L'administration Tremblay a récemment retiré en douce au vérificateur général, Jacques Bergeron, la responsabilité de la ligne téléphonique qui permettait de signaler tout acte répréhensible en lien avec la gestion des affaires de la Ville, un geste qui a «ulcéré» ce fonctionnaire indépendant, a appris La Presse de plusieurs sources.

Ce service, mis sur pied en 2009, relèvera dorénavant du contrôleur général, Pierre Reid. Celui-ci est sous les ordres du directeur général, Louis Roquet, et du comité de vérification.

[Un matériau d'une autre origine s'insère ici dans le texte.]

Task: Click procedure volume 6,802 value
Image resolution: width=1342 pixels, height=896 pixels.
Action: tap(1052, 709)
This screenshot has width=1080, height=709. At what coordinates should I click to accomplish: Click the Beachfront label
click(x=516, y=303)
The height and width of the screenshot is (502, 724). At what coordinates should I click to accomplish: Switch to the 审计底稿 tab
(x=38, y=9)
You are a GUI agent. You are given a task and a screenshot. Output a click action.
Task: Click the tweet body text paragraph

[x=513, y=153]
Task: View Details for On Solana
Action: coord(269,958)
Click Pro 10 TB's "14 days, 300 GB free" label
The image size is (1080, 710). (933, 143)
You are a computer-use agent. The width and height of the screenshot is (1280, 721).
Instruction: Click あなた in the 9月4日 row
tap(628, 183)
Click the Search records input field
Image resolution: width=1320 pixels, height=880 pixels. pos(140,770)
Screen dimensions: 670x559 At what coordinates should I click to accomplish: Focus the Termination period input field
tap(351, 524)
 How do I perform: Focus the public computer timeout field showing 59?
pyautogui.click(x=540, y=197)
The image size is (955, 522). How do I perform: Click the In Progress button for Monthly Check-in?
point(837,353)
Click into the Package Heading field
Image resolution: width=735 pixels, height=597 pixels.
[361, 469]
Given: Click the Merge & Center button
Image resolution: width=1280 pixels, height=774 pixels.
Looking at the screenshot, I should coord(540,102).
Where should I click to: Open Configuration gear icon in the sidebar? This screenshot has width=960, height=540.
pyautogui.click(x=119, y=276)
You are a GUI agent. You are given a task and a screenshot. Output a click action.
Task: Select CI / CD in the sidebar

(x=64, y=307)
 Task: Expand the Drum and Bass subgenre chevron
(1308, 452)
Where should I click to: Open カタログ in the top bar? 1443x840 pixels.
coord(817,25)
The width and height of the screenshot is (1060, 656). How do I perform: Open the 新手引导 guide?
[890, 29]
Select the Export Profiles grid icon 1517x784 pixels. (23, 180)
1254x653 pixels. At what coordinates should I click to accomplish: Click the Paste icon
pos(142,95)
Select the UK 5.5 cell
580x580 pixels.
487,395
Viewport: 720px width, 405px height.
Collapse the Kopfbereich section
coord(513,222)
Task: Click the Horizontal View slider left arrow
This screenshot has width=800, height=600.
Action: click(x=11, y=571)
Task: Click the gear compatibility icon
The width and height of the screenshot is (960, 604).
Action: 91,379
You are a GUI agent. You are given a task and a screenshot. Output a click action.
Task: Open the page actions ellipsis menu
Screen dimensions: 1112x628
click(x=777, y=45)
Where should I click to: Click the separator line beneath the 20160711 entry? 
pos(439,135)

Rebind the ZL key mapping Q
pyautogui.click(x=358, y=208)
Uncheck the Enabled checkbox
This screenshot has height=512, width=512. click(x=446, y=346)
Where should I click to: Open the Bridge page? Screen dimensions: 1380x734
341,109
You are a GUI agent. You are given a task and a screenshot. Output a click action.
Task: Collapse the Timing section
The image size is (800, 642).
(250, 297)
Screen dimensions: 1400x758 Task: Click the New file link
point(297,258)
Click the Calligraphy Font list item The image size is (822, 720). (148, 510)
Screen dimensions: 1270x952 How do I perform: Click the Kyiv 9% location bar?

L'opposition a descendu en flammes hier cette décision, qu'elle a qualifiée d'«inacceptable» et de «dangereuse». «C'est incroyable, ça sent la vindicte à plein nez», a dit Louise Harel, chef de Vision Montréal.

«Le vérificateur général est la seule institution totalement indépendante, le seul qui peut déclencher une enquête sans demander la permission», a dit le chef de Projet Montréal, Richard Bergeron. Le contrôleur général, Pierre Reid, qui a écrit une lettre dans La Presse en juin dernier pour défendre Gérald Tremblay, «est notoirement un fidèle parmi les fidèles du maire», selon M. Bergeron.

Le maire Tremblay a expliqué qu'il avait pris cette décision pour des raisons de coût et d'efficacité. «Le vérificateur voulait 650 000$ pour la ligne éthique, le contrôleur le fait à 325 000$ - la moitié, a-t-il déclaré à La Presse. En cinq ans, on vient d'épargner 1,6 million.»

C'est le contrôleur général qui, de toute façon, héritait des enquêtes ouvertes à la suite des informations obtenues par cette ligne, a-t-il ajouté. «Le vérificateur donnait tout le travail au contrôleur.»

Jacques Bergeron compte faire une déclaration lundi, a-t-on précisé hier à son bureau. La Presse a appris de sources sûres qu'il a perçu la perte de la gestion de la ligne éthique comme un «désaveu» et une véritable «déclaration de guerre» de l'administration Tremblay. «C'est la goutte qui fait déborder le vase. M. Bergeron est furieux», a résumé un responsable. Depuis 2002, le nombre d'employés au bureau du vérificateur est passé de 41 à 26. Dans le budget présenté mercredi, le service du contrôleur général passe, lui, de 9 à 22 employés à temps plein. Il est sous la supervision du comité de vérification, composé de deux experts comptables non élus, de deux conseillers du parti de maire, de deux maires de villes défusionnées et d'un représentant de l'opposition, Pierre Lampron.

«Je ne suis pas en guerre contre le vérificateur général, a affirmé le maire Tremblay. Le travail est fait par le contrôleur, mais toute l'information est donnée au vérificateur général.»

Un vérificateur dérangeant

La ligne éthique a été instaurée en 2009 alors que se succédaient les controverses à l'hôtel de ville. Elle visait à permettre aux employés et aux fournisseurs de la Ville de dénoncer des gestes comme les pots-de-vin, la falsification ou la destruction de documents et le détournement de fonds. Le printemps dernier, dans une lettre envoyée aux élus, le vérificateur général s'était plaint du financement qu'on lui avait accordé, 325 000$, alors qu'il en réclamait le double.

Depuis qu'il a remplacé Michel Doyon, en juin 2009, Jacques Bergeron a plusieurs fois mis l'administration Tremblay sur la sellette. Il a commencé dès le mois de septembre 2009 avec un rapport dévastateur sur le contrat des compteurs d'eau. Il a ensuite alerté la police concernant des irrégularités dans un contrat de téléphonie et a accusé le directeur général, Louis Roquet, d'avoir commis une «transgression très grave» en remettant à TELUS un rapport confidentiel alors qu'une enquête à son sujet était en cours.

M. Bergeron en a remis lorsqu'il a été convoqué à l'hôtel de ville dans cette affaire, contredisant tour à tour le maire, le directeur général et deux hauts fonctionnaires, dont Pierre Reid.